The Grace of the 'Unfinished': Finding Peace in the Gap Between the Ideal and the Actual

By Rachel Whitaker

There is a laundry basket on my couch that has been there for two days. The clothes are clean and dry but they are also unfolded and waiting. Every time I walk past I tell myself I will get to it. But a child needs a snack or a question needs an answer or I sit down for a minute and do not get back up.

I used to see that basket as evidence of failure. But I am learning to see it differently. The basket is not evidence of failure. It is evidence of life, evidence that someone interrupted the folding because someone needed me. That is the point.

Finding Peace with a Messy Home LDS

I spent a long time believing that a faithful home was a tidy one. If the house was clean and the schedule was running and the children behaved, then I was doing my job. But that version of faith left no room for actual people. My children are not part of the decor. They are the reason the house exists.

A woman in my ward came over once when the laundry basket was in full view.

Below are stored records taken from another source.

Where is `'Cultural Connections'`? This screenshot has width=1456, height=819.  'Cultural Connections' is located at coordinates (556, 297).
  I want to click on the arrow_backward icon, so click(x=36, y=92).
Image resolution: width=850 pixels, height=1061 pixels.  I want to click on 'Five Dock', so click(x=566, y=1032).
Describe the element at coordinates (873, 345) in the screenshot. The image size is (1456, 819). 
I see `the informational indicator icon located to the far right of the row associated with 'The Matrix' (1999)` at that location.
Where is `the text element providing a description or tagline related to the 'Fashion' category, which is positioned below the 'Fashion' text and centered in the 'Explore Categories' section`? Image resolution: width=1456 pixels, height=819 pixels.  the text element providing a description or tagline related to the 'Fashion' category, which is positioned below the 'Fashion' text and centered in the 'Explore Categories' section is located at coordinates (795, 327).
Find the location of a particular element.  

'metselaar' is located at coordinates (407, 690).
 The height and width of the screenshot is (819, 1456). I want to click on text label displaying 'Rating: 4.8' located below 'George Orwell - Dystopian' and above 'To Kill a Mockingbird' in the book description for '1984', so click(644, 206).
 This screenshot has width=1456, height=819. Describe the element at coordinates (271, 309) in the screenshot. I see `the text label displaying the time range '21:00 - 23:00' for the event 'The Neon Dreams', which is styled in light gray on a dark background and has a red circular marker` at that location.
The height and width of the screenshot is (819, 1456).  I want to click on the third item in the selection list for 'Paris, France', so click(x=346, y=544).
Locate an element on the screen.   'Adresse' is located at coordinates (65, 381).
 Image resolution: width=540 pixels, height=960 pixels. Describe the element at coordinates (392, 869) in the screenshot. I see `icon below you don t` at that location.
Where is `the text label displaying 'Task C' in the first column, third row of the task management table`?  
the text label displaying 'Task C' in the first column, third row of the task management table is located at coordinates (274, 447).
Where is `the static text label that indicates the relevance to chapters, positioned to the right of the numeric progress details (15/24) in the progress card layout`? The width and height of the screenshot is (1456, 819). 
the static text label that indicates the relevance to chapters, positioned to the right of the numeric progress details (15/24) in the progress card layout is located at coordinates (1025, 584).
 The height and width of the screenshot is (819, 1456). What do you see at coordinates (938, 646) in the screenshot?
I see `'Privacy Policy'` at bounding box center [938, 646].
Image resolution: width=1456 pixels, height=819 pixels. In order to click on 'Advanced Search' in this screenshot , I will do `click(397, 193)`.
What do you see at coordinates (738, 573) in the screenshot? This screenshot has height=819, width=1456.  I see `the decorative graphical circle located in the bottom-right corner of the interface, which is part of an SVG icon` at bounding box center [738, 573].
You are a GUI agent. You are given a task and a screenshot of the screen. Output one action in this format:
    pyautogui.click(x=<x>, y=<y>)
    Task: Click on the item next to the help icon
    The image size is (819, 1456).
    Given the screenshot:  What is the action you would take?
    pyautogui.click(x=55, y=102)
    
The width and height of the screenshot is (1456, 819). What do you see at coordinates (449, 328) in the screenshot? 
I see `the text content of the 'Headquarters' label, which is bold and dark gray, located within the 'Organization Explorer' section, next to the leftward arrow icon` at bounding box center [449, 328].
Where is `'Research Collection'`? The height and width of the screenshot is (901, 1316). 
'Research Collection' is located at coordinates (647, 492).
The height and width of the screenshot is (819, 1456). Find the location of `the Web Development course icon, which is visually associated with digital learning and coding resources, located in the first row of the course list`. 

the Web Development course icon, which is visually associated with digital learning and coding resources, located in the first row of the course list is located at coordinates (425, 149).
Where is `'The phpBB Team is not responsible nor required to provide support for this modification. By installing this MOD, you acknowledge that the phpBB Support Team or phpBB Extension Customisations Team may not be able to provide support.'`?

She looked at it and smiled. "I have one of those," she said. I felt something shift in my chest because she did not judge me. She saw herself in my unfinished basket. That is what happens when we stop pretending, the unfinished things connect us instead of isolating us.

"Being confident of this very thing, that he which hath begun a good work in you will perform it until the day of Jesus Christ."
Philippians 1:6

He began a good work. He will perform it. The work is still in progress and that is fine.

Overcoming the Pressure to Be a Perfect LDS Mother

When I taught third grade, the best student writing came from messy first drafts. I told my students that the draft was not the final version. It was just the starting point. We would edit together and find the good parts and build on them.

God does the same with us. We are not finished products. We are first drafts being edited by grace.

Spiritual Meaning of Imperfections in the Home

The theology of the crumbs finding sacredness in the fragmented moments of motherhood helped me see that the unfinished things are not obstacles to spiritual life. They are the environment where grace does its work.

LDS Perspective on Grace and Parenting Failures

The gap between who I want to be and who I am right now is not a failure. It is a space where Christ can work. If I were already finished I would not need grace.

How to Handle the Gap Between Ideal and Actual Family Life

The laundry is still on the couch. I might fold it tonight or it can wait until tomorrow. Either way the world will keep turning and the children will keep needing things. That is the rhythm of this season.

I am learning to let the basket sit without guilt.

Frequently Asked Questions

Does accepting the unfinished mean I stop trying to improve?

No. Striving and straining are different things. Striving is hopeful and grace filled while straining is fear based and frantic. Keep improving but do it from a place of peace, knowing your value is not tied to your to do list.

How can I help my children learn to embrace the unfinished?

Model it for them. Apologize when you make mistakes and praise their effort more than their results. Show them that growth matters more than perfection.

What is the spiritual danger of chasing the ideal home?

It creates a barrier to connection. When you prioritize the image you tell your family that the ideal version of them is more lovable than the actual version.

How do I find grace in a moment of total chaos?

Take a breath and remember that this moment is exactly where the Savior is. He is not waiting for the chaos to end. He is in the room with you.


The basket is still there. I might get to it tonight. But if I do not, the world will keep turning and the people I love will still be here. That is enough.